How to deal with lots of duplicated data in DB?-CodePudding

I'm currently building a database for a photography project and I'm having troube to decide this:

There are about 3 million photographs and I'd like this to keep working even with 15 million. They are stored on disk and with paths in the DB. All of those need a caption, but captions are highly duplicated. On Average about 10 photos have exactly the same caption (same creator, same title, same date).

Is it better to create one model?

class Photo(models.Model):
  file = models.FileField()
  headline = models.CharField()
  caption = models.TextField()
  date = models.DateField()
  created_by = models.CharField()

Or should I make 2 models even if it means having to create copies manually when one photo out of a group gets a different caption afterwards?

class Photo(models.Model):
  file = models.FileField()
  metadata = models.ForeignKey('Metadata')

  def set_metadata(self, metadata):
    self.metadata = Metadata.models.get_or_create(metadata) 

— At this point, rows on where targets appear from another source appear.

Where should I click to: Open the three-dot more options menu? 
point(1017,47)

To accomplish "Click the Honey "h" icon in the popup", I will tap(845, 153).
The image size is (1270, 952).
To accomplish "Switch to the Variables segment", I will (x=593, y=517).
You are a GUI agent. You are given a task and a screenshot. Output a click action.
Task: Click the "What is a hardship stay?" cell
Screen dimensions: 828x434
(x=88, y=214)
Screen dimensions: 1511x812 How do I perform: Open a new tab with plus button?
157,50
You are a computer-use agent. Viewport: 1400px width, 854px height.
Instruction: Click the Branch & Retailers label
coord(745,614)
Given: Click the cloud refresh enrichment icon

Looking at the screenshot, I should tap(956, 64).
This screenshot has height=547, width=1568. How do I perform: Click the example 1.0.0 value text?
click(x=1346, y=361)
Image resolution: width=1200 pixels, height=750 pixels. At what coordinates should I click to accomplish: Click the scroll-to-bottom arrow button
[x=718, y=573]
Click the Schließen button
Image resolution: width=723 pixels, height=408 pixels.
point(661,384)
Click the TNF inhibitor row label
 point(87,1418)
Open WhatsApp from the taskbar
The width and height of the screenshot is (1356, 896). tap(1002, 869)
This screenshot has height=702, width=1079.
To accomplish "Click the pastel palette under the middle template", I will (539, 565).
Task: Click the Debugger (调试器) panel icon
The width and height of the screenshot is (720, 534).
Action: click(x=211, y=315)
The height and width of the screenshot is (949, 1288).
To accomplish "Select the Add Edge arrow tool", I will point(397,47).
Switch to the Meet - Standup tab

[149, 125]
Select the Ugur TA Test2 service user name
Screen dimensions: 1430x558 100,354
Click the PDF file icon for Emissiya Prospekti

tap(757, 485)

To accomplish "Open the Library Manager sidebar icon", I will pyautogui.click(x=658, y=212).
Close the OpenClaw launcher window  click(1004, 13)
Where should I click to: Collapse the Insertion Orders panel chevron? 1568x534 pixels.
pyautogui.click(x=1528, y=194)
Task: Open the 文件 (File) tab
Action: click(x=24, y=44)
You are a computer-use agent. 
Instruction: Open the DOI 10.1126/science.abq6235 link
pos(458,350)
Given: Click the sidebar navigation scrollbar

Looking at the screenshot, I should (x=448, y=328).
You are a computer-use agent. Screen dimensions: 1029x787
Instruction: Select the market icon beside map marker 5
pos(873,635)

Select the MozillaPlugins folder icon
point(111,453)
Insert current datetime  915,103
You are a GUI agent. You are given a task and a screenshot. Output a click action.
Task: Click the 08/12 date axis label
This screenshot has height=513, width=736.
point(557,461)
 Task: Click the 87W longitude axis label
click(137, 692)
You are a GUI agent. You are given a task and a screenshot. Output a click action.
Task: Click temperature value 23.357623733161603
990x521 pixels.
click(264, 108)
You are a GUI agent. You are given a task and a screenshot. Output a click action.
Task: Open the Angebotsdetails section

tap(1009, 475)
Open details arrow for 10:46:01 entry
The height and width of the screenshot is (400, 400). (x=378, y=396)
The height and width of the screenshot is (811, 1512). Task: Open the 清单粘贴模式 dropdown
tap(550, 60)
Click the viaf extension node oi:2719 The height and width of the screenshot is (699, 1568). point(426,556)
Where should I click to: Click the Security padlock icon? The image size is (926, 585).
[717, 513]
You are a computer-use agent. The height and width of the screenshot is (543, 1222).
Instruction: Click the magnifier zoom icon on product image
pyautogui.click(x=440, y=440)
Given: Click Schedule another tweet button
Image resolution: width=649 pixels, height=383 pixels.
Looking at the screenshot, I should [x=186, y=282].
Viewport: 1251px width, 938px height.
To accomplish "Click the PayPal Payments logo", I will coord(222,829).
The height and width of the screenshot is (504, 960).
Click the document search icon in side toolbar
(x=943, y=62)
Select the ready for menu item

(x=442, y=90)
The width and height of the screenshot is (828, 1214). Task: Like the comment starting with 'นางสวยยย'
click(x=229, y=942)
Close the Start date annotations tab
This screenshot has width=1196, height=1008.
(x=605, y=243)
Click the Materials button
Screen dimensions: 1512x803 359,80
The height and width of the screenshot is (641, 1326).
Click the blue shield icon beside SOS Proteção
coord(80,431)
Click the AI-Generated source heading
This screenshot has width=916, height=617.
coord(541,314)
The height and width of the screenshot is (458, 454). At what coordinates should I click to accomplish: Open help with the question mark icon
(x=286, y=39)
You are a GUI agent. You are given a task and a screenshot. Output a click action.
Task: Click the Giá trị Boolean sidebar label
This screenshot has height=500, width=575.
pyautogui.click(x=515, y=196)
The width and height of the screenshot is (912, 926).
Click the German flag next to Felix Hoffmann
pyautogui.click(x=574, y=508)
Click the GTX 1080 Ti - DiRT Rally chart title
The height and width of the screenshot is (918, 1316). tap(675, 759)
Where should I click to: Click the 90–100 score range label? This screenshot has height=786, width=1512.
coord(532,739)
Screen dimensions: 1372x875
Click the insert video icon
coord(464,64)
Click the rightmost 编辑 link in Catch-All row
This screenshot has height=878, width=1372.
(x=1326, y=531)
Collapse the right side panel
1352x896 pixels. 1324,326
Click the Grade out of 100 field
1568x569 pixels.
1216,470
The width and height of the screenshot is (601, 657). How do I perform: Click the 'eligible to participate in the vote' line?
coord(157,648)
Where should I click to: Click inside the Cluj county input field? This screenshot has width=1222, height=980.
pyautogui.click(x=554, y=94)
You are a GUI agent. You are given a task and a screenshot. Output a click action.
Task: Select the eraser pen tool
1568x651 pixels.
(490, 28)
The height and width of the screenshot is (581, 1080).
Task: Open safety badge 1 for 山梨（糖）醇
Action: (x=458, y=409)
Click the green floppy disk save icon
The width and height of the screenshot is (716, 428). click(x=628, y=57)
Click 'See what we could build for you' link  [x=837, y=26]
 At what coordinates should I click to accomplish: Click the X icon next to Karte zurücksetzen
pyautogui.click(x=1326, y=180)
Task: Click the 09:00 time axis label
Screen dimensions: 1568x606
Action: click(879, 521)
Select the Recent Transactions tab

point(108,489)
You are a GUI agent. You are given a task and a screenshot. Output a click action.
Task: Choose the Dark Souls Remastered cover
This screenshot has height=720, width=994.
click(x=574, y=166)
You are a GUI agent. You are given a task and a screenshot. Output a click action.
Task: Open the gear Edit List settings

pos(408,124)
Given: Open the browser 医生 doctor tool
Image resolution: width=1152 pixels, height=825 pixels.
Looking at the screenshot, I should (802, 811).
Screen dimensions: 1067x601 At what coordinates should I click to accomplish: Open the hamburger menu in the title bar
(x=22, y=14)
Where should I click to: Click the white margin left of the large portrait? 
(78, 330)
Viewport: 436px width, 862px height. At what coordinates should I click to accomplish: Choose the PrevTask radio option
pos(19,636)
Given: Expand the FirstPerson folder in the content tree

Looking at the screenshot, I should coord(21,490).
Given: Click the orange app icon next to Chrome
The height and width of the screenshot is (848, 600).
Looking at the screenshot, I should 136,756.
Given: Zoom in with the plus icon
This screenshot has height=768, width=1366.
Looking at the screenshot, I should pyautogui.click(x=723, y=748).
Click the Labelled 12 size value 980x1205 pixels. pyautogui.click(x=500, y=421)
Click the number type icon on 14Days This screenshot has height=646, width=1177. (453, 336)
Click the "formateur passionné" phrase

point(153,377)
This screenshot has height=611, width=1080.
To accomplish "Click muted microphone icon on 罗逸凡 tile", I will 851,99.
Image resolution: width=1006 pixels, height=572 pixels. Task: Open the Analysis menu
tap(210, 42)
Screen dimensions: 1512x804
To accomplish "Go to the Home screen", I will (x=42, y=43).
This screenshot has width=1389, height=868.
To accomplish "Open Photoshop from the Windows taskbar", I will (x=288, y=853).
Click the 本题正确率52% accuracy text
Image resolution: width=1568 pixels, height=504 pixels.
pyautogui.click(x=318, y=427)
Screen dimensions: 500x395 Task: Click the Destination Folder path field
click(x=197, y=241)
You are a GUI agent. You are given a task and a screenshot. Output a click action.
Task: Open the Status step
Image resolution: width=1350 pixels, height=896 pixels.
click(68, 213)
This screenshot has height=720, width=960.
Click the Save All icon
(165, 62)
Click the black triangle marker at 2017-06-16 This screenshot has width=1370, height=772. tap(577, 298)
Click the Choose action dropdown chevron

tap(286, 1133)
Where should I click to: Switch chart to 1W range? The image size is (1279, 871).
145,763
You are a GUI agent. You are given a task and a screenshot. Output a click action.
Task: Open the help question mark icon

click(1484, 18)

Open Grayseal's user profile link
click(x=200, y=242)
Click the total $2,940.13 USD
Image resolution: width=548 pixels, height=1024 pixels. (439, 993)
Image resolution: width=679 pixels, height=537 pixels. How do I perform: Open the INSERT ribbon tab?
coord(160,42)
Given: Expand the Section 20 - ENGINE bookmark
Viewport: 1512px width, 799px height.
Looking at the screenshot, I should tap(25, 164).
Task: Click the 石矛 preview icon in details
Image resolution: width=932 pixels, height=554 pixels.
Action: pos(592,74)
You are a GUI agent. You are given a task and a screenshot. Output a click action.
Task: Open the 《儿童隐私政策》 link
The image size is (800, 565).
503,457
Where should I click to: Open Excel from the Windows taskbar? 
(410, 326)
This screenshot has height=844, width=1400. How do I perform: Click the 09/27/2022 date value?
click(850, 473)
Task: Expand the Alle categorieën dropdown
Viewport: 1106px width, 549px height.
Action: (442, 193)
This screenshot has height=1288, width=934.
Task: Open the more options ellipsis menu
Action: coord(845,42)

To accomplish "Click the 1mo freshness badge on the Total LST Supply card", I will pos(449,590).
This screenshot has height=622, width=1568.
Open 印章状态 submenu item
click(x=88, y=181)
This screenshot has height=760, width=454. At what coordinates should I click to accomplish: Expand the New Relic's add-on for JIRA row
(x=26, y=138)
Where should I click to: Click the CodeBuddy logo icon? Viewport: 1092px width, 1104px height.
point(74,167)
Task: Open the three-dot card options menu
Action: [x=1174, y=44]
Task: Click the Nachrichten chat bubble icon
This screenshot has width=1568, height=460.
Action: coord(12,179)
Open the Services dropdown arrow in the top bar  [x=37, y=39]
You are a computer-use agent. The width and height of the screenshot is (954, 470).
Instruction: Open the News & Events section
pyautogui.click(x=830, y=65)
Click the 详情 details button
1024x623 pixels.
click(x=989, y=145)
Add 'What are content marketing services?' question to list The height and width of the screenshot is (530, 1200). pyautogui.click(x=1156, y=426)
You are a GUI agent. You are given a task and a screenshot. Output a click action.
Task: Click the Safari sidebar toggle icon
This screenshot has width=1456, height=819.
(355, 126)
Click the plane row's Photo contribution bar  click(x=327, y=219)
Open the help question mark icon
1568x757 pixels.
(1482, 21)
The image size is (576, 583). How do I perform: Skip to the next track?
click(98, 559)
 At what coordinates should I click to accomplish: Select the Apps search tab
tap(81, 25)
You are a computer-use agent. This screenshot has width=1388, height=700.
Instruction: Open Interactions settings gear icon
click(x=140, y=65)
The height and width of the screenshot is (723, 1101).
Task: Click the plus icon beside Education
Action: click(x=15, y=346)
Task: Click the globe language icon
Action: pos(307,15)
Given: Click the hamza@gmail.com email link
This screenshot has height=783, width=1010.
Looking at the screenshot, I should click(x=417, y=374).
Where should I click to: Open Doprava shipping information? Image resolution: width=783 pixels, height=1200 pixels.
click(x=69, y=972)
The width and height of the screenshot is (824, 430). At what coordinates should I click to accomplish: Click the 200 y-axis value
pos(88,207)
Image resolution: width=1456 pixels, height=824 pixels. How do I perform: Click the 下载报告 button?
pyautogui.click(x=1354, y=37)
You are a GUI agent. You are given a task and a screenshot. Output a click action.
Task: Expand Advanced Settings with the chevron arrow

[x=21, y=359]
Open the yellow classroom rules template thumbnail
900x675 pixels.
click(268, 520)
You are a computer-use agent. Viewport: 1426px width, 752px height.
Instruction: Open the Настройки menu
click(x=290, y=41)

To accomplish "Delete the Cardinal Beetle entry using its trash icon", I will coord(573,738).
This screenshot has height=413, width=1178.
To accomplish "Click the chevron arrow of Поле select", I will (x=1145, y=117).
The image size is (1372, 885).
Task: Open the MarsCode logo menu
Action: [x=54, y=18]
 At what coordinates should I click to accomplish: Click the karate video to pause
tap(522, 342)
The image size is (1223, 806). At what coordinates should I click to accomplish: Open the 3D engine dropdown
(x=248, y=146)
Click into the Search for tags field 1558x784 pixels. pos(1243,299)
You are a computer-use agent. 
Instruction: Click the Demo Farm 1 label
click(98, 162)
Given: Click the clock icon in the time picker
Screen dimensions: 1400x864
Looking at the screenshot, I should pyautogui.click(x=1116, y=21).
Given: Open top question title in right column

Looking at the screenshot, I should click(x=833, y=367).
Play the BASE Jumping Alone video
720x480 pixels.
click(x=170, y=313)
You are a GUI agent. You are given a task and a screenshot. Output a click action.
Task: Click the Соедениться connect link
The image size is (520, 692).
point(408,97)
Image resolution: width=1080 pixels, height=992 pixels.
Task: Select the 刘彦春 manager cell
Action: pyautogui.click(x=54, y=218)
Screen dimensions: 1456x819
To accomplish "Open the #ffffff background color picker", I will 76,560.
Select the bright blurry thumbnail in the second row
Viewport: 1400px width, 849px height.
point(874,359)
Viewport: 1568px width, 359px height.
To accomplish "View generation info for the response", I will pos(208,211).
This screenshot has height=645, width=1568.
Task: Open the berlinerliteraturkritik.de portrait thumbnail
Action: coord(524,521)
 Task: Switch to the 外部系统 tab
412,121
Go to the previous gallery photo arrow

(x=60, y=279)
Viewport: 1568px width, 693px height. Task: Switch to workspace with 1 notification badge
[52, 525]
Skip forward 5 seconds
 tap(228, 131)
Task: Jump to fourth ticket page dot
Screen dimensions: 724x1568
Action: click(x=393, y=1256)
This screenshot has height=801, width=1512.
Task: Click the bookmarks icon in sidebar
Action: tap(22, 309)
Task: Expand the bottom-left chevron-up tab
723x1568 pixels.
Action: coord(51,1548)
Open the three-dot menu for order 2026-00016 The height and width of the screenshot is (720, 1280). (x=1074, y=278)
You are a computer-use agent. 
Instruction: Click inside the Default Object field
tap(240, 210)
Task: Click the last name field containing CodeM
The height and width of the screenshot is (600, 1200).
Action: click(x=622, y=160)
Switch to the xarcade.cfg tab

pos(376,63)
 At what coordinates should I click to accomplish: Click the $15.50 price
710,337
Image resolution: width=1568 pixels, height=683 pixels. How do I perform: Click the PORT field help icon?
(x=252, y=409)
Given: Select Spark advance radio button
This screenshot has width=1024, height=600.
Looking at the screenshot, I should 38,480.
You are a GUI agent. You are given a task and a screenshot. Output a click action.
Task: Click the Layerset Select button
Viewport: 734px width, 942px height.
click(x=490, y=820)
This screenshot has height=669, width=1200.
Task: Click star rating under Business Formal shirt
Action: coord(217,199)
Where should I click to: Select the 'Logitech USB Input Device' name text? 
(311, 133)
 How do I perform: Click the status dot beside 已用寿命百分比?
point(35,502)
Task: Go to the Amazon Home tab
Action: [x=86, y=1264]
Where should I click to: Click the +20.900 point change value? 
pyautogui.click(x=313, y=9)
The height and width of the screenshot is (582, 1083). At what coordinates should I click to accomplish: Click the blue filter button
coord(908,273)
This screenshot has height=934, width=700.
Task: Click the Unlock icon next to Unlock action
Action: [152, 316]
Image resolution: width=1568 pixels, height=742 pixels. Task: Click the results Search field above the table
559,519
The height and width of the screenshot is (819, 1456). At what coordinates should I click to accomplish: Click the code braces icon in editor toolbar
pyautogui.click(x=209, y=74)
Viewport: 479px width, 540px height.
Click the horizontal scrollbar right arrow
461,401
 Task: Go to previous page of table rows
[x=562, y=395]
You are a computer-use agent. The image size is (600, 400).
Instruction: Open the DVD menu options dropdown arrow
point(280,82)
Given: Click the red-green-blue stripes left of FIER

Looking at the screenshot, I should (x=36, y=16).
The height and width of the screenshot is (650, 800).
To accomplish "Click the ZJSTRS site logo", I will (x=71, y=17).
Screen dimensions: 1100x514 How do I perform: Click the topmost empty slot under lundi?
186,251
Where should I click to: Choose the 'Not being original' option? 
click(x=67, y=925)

class Metadata(models.Model):
  headline = models.CharField()
  caption = models.TextField()
  date = models.DateField()
  created_by = models.CharField()

The most common task will be to search for pictures based on their metadata. Is creating an extra model and reducing the db table by factor 10 worth it? Or does it just introduce unnessesary complications with no benefits in performance?

Thank you for your help!

CodePudding user response：

This is in line with Database normalization(separate model) vs denormalization(redundant data in the same model). The decision to choose either is entirely dependent on the business use case. For instance, some questions that might help in choosing the appropriate option:

Is it expected for the average photo count against a caption(On Average about 10 photos have exactly the same caption) to increase in the future?
If Caption/Metadata object is related to multiple photos, changing or updating metadata will be reflected across all the photos. Is this expected behavior for the business?
Would the captions be shown for all the pictures?
Does every picture need a caption?

You can have a quick read on denormalisation on https://www.geeksforgeeks.org/denormalization-in-databases/ to understand its pros and cons. Given your use-case, having 2 models is a better option. Though there will be additional technical efforts to make sure Picture-Caption relation is maintained accurately, the split model design will be scalable and can help in easy analytics in the future.